You could do it using AppleScript reasonably quickly. Let's assume that your text is stored in a file at ~/Example/dialogue.txt
.
The following AppleScript (which can be inserted into a Execute An AppleScript
action) reads the contents of the text file; splits the text into individual items at every space, essentially breaking it into a word list; then inserts the rate marker text at the calculated position.
I hope it doesn't need to be precise with the number of words that fall in between each rate marker: ideally, from what you said, between rate markers "[[rate N]]"
and "[[rate N+1]]"
, there should be (N+1)
words of dialogue. However, for some reason, I ended up with (N+4)

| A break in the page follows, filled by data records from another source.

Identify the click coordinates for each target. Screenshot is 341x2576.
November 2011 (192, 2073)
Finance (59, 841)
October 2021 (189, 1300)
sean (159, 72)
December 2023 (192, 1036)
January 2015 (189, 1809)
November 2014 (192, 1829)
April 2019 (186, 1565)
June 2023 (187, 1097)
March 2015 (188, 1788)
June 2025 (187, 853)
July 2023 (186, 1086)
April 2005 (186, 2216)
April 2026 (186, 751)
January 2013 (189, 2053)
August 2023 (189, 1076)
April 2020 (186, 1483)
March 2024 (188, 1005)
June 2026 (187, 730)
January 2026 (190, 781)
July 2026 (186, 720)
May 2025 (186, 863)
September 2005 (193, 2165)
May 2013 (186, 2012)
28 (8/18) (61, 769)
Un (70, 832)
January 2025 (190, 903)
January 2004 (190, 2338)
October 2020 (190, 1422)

words of dialogue, so there's an extra three words in each rate block. Sorry. My maths was a bit off and I can't put the mental energy right now into figuring out where I went wrong. [ It's not as straightforward as removing the + 2
or something similar, as it will affect where the placement of the first rate marker occurs, plus the viability of the insertItem()
handler, which, of course, can only operate within indices at which items exist. ]
After the rate markers have been inserted into the word list, the items are all joined back together and (over-)written back to the file.
property startRate : 180
property endRate : 700
property posixfile : POSIX file "/Users/%You%/Example/dialogue.txt"
property text item delimiters : space
--------------------------------------------------------------------------------
set dialogue to read the posixfile
set dialogueTextItems to the dialogue's text items
repeat with rate from startRate to endRate
set position to 0.5 * ¬
(rate - (startRate + 1)) * ¬
(rate + startRate + 2) + ¬
rate + 2 as integer
if the position > (count dialogueTextItems) then exit repeat
set dialogueTextItems to insertItem("[[rate " & rate & "]]", ¬
a reference to the dialogueTextItems, ¬
position)
end repeat
set dialogue to the dialogueTextItems as text
set eof of the posixfile to 0
write the dialogue to the posixfile as «class utf8»
display dialog "Document processing complete."
--------------------------------------------------------------------------------
###HANDLERS
#
# insertItem():
# Inserts a new element, x, into list L at position (index) i.
to insertItem(x, L as list, i as integer)
local x, L, i
if i = 1 or i = -((L's length) + 1) then return {} & x & L
if i = -1 or i = ((L's length) + 1) then return {} & L & x
if i < 0 then set i to i + 1
script Array
property |x₋| : items 1 thru (i - 1) of L
property |x₊| : items i thru -1 of L
end script
tell the Array to return {} & its |x₋| & x & its |x₊|
end insertItem
The script should terminate when either the last rate marker has been placed, or the end of the dialogue text is reached, whichever comes first.
I tested this script on a 930KB
text file containing 3,300 lines
, totalling 136,500 words
. Starting at rate marker 180
, it reached rate marker 550
. It took about 60 seconds to complete from within Script Editor on a MacBook 1.2 GHz Intel Core m5 8GB RAM.
You can likely increase performance by running it from Script Debugger or FastScripts. I'm not sure what Keyboard Maestro's AppleScript performance is like as a rule, since speed is very rarely, if ever, one of my personal priorities for the sorts of macros and scripts I run.